### Assignment
Reproduce exactly the lines below, starting at the line that contains "Given: Click the blue V verified badge" and ending with the last line of the records, both included; leave out any pictures.

### Collected data entries
---
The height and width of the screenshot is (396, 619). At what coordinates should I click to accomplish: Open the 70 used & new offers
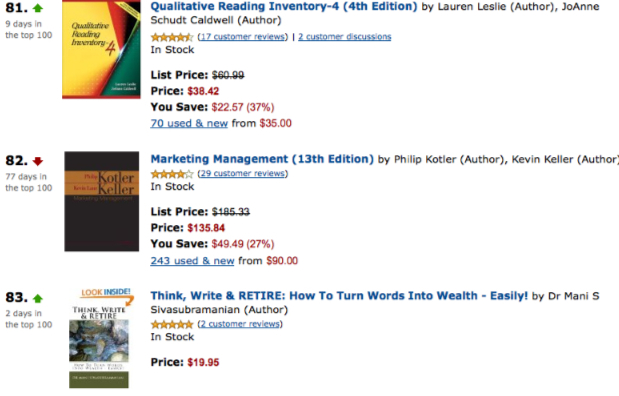[189, 124]
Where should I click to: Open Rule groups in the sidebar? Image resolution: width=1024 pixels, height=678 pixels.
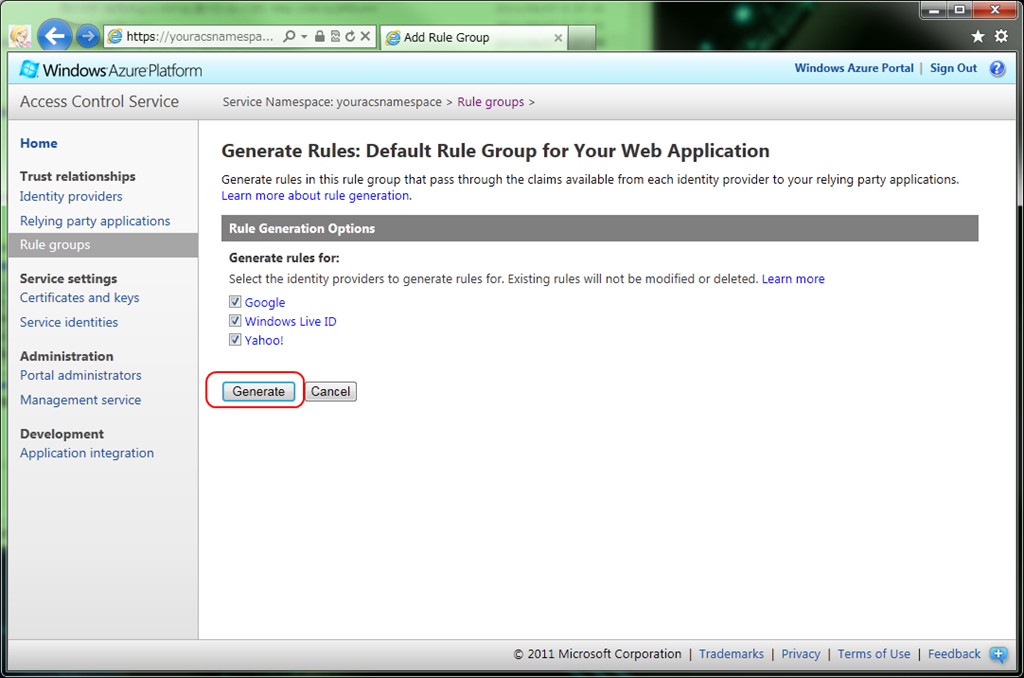pos(55,245)
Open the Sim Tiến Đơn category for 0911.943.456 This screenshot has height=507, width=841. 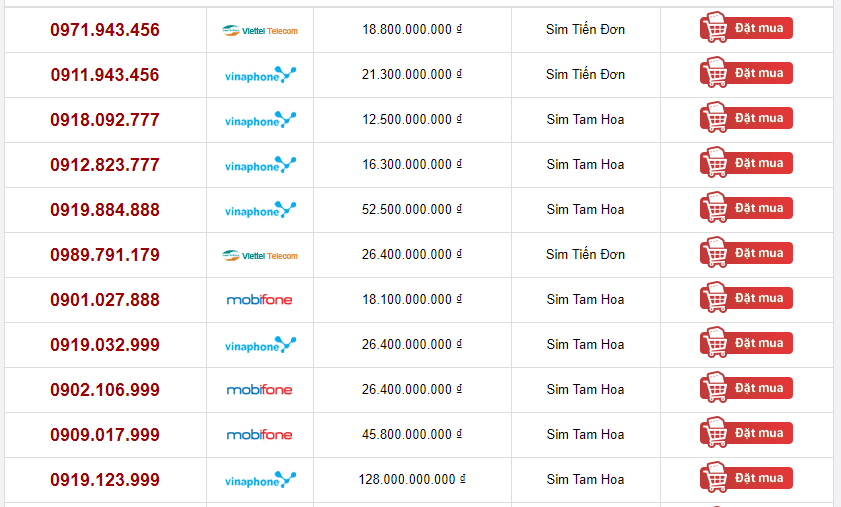coord(585,74)
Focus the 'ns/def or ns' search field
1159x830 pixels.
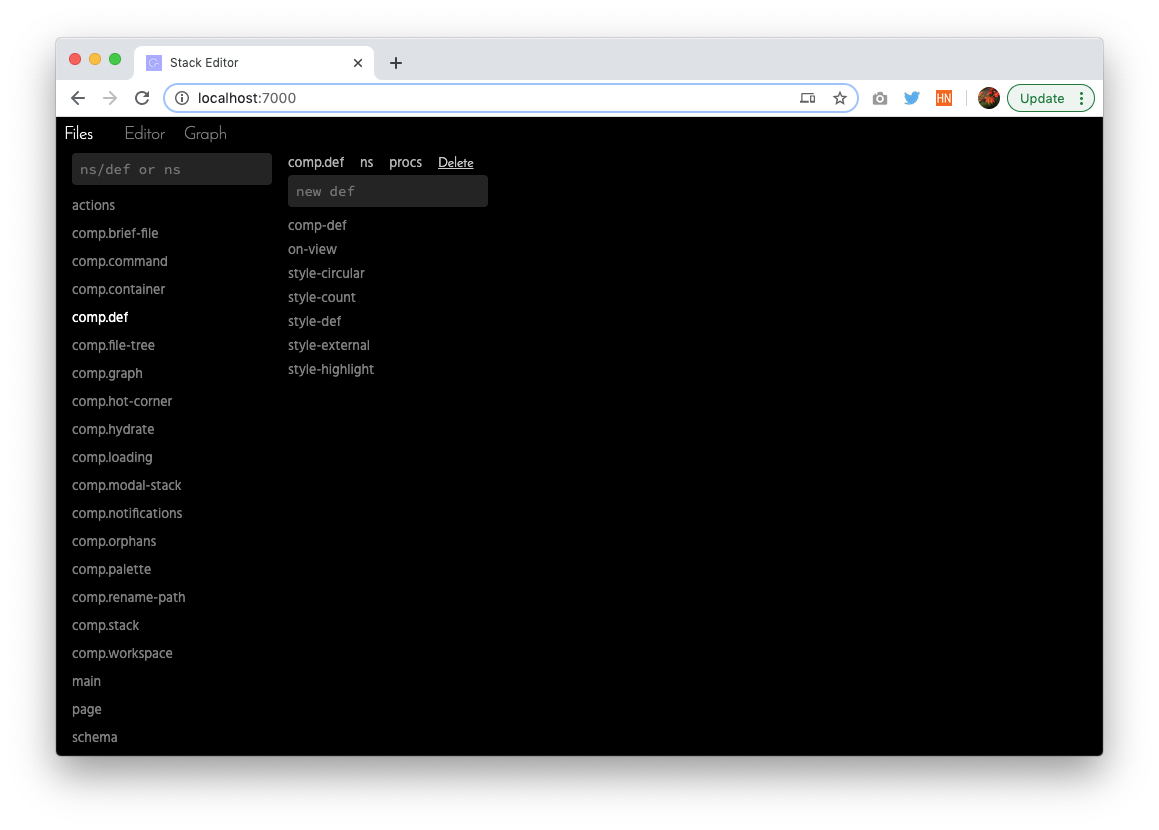(171, 169)
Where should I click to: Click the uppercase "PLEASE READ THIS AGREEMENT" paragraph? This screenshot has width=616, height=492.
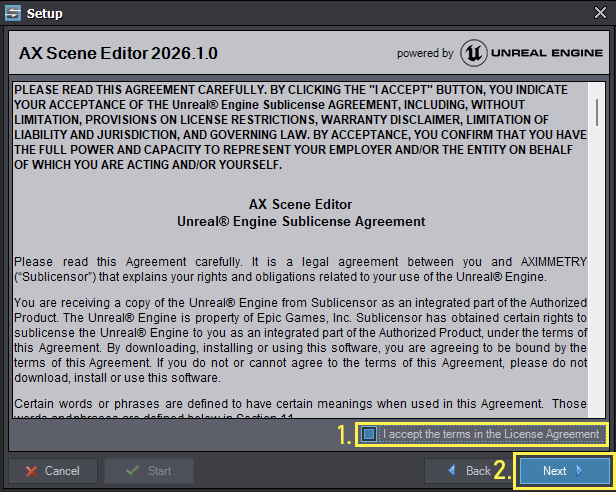pos(301,127)
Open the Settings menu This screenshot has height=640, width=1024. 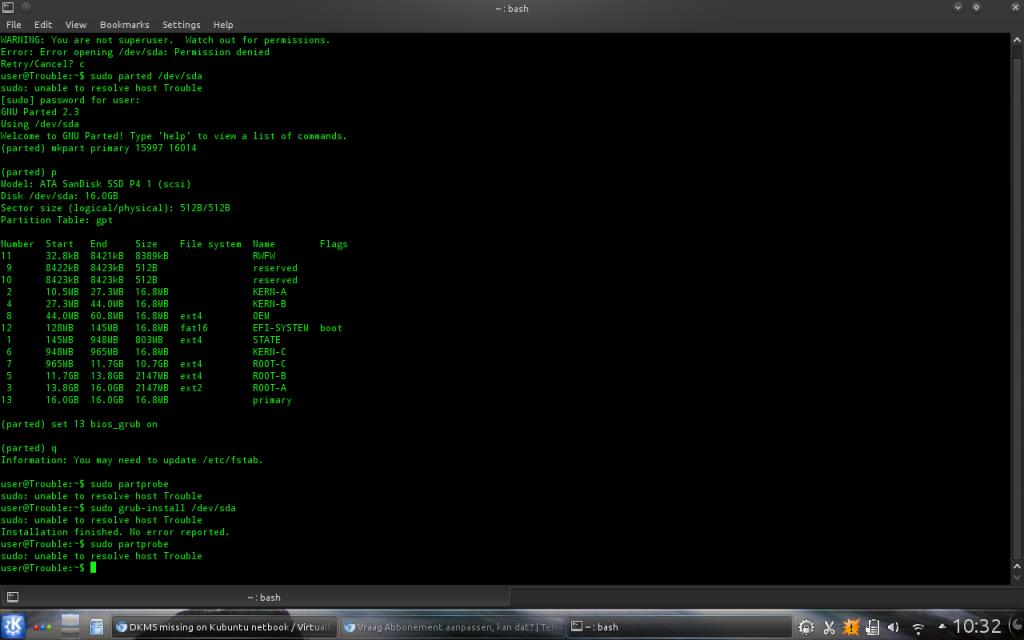coord(181,24)
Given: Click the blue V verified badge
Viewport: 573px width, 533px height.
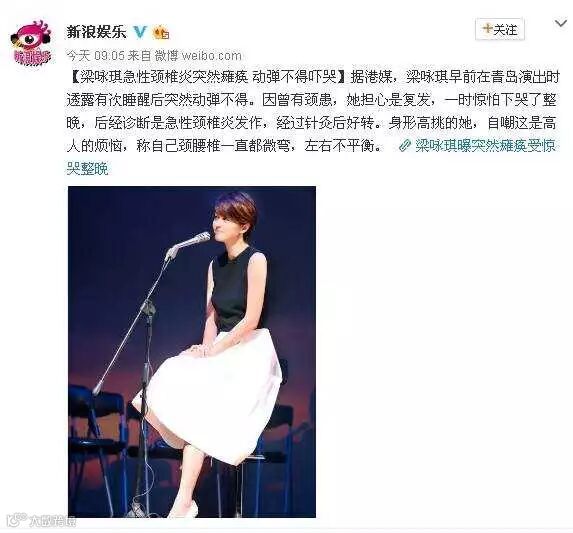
---
### Result of the task
Given: Click the blue V verified badge
Viewport: 573px width, 533px height.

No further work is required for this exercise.